MADISON, Wis. – After a year of justified fear of the COVID-19 virus, some Wisconsinites are struggling to feel safe without masks on, even in low-risk situations. 

Dr. Shilagh Mirgain is a distinguished psychologist at UW Health. She calls the phenomenon “no-mask anxiety”. 

“[A mask] is one of the most tangible things we've been doing to keep ourselves safe, and as we start to go out in the world without masks if we've been vaccinated, it's normal to feel some anxiety or unease," Mirgain said.

The pandemic isn’t over, even as vaccination rates climb. Kids under age 12 are not yet protected, and people with compromised immune systems may not be as protected by the vaccine. Health officials in Madison are also still recommending everyone wear a mask when they can. 

Still, research on the vaccines shows they are incredibly effective. The Centers for Disease Control and Prevention advises that “fully vaccinated people can resume activities without wearing a mask or physically distancing,” except when there are restrictions in place from their city, county or state. 

However, it’s not that easy for some people. Even though they’re protected by the vaccine, that piece of fabric over their nose and mouth has become a security blanket they wear everywhere. 

In Facebook support groups for people with anxiety, there’s often a game of “what ridiculous place did you wear your mask today?” Group members post that they’ve worn their masks into their backyard alone, or into their own bathroom at home. 

“Masks have been the most visible, tangible things we've been able to do to keep ourselves safe during the pandemic … it was kind of a normal, everyday occurrence,” Mirgain said. “And so many people have some trepidation and anxiety about removing those masks.” 

Jenny Krislov lives in Madison and can’t imagine a world without masking. 

“The only time I don't have mine up is when I'm at home or driving in my car,” Krislov said. “It almost feels like my security blanket.” 

She has a favorite mask, which is blue and white striped. In March 2020, when it was difficult to find masks, Krislov posted in a neighborhood Facebook group asking if anyone could help her get one.

“This sweet woman goes, ‘I'd be happy to make you one.’ She actually made this one I have on out of like a bedsheet,” Krislov said. 

It ties on the back of her head, instead of having loops that go around the ears. Krislov is on the autism spectrum, and can’t stand the feeling of mask straps on her ears. 

Like so many people, she has medical reasons to keep her mask on. She’s fully vaccinated but still doesn’t want to unintentionally infect the people she loves on a rare fluke. 

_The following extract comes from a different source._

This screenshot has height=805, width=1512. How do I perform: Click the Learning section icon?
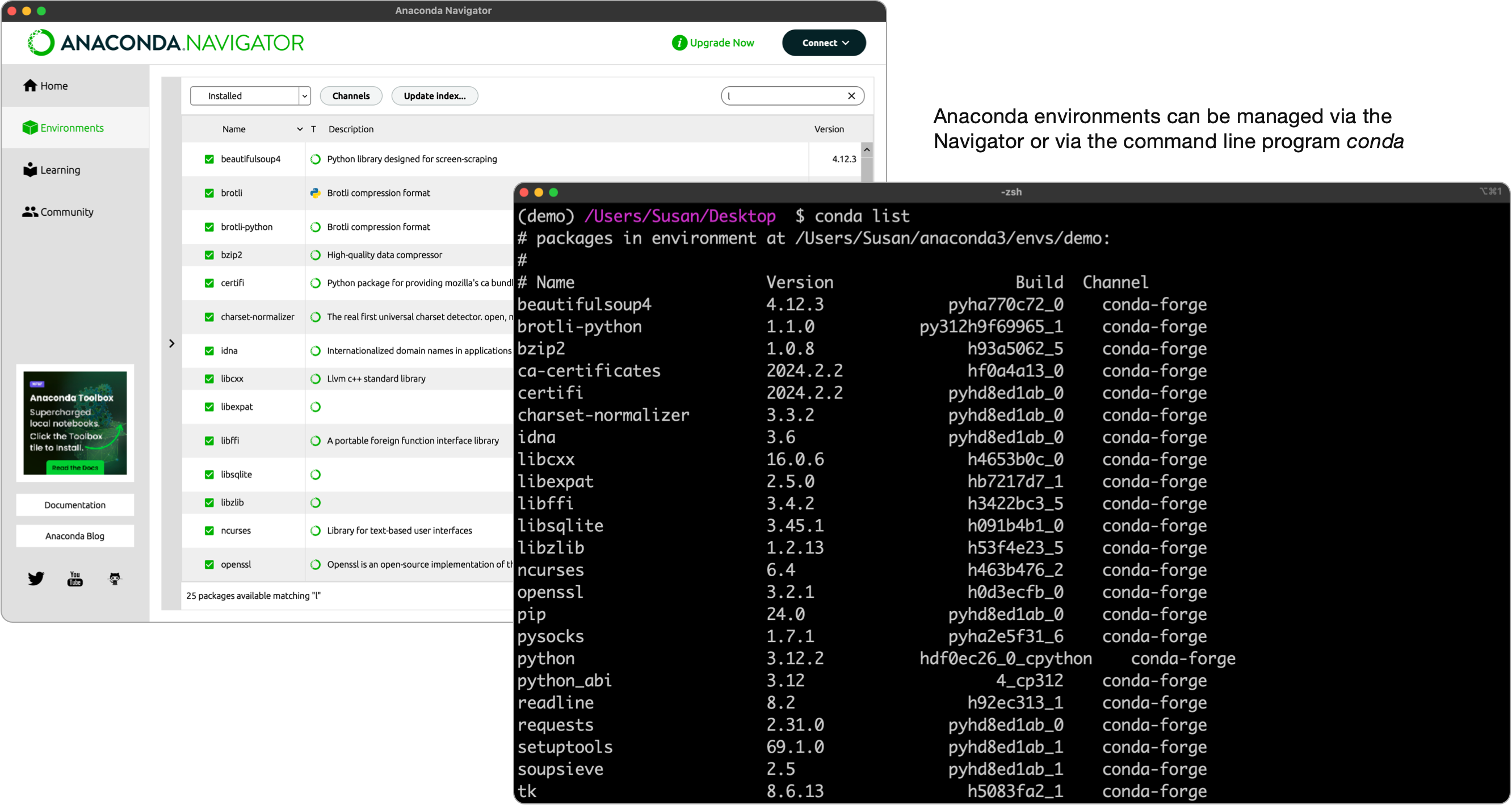(x=29, y=169)
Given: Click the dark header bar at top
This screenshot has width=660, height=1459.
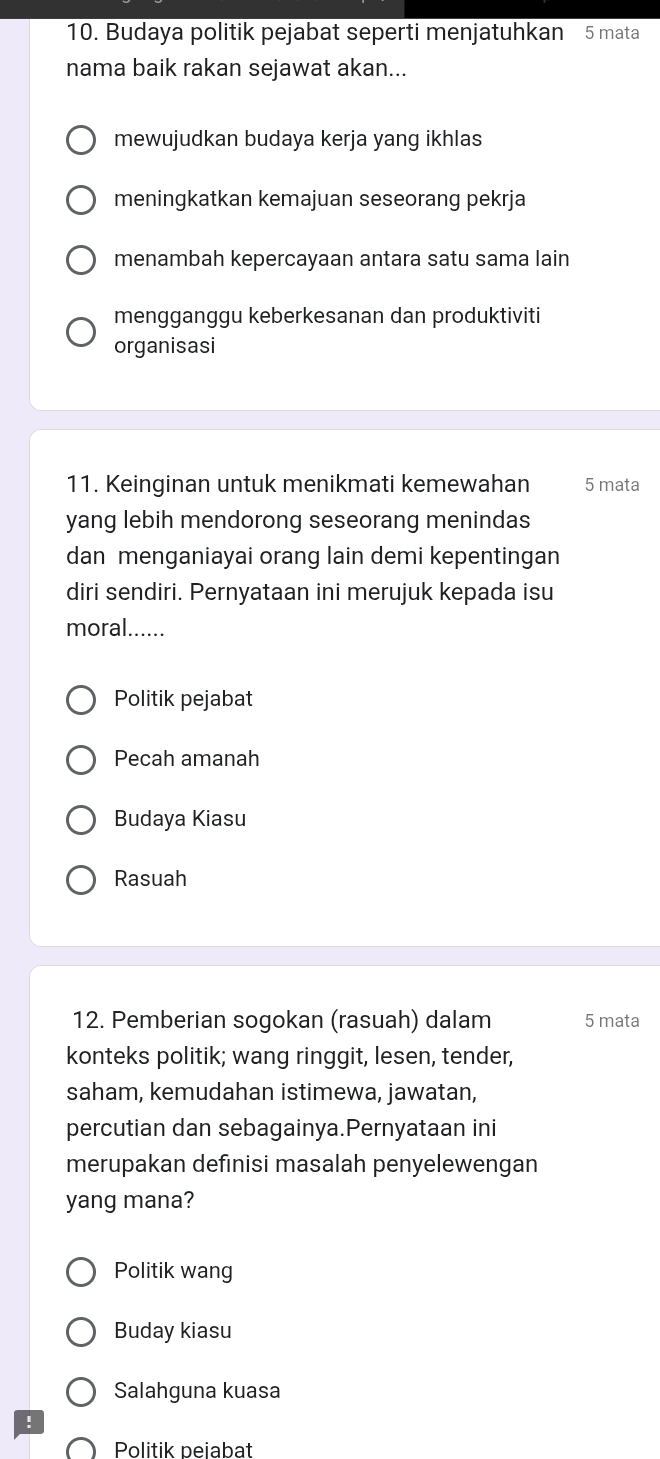Looking at the screenshot, I should (330, 9).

“My brother is morbidly obese. I have a sister who's also a type one diabetic like me,” she said. “I was like, oh my gosh, if I don't wear my mask and do my duty, I'm putting also them at risk if I ever go visit them.” 

She went months without seeing some of her family members in 2020. Being vaccinated has allowed her to spend time with them, but she’s still being as careful as possible. 

Isolation and masking have had an impact on nearly everyone’s social skills. With Krislov’s autism, masks have actually made some parts of socializing easier. 

“I kind of like having it on, because then if you're in one of those awkward situations and you're talking to somebody, I'm like 'Oh God, I don't have to force myself to smile!'” 

She’s also had to get better at reading body language. 

“One thing I learned about people is if you pay attention to their body language, gestures, things like that, you can tell what a person's thinking even if you can't see their mouth,” she said. “Like when you smile, like your eyes kind of crinkle up here on the side like that.” 

Mirgain said after being in survival mode for more than a year, it can be hard to get out of that mode. 

“It's not like a light switch where we can just turn the light switch and everything's back to normal. It's going to take some time,” she said. “However, we're incredibly resilient. We have the capacity to bounce back.” 

She said if you’re having a hard time returning to low-risk activities, take baby steps. 

“Adjust to these new guidelines at your own pace,” Mirgain said. “You might do a small step, like meeting with a friend outside who you know is vaccinated, and you're vaccinated, and not wearing a mask. You plan a time to see a relative, both of you are vaccinated, and meeting indoors without a mask.” 

People experienced extremely stressful situations over the past year, whether it was being able to pay the bills, being isolated from others, or keeping their family safe. Mirgain said as the world starts to open back up to us, some unresolved emotions from this last year may now start to pop up. 

“If you are struggling with your mental health, if you're feeling anxious or depressed, or some real difficulty is nagging at you, please seek professional help. Contact your physician or reach out to a behavioral health specialist.”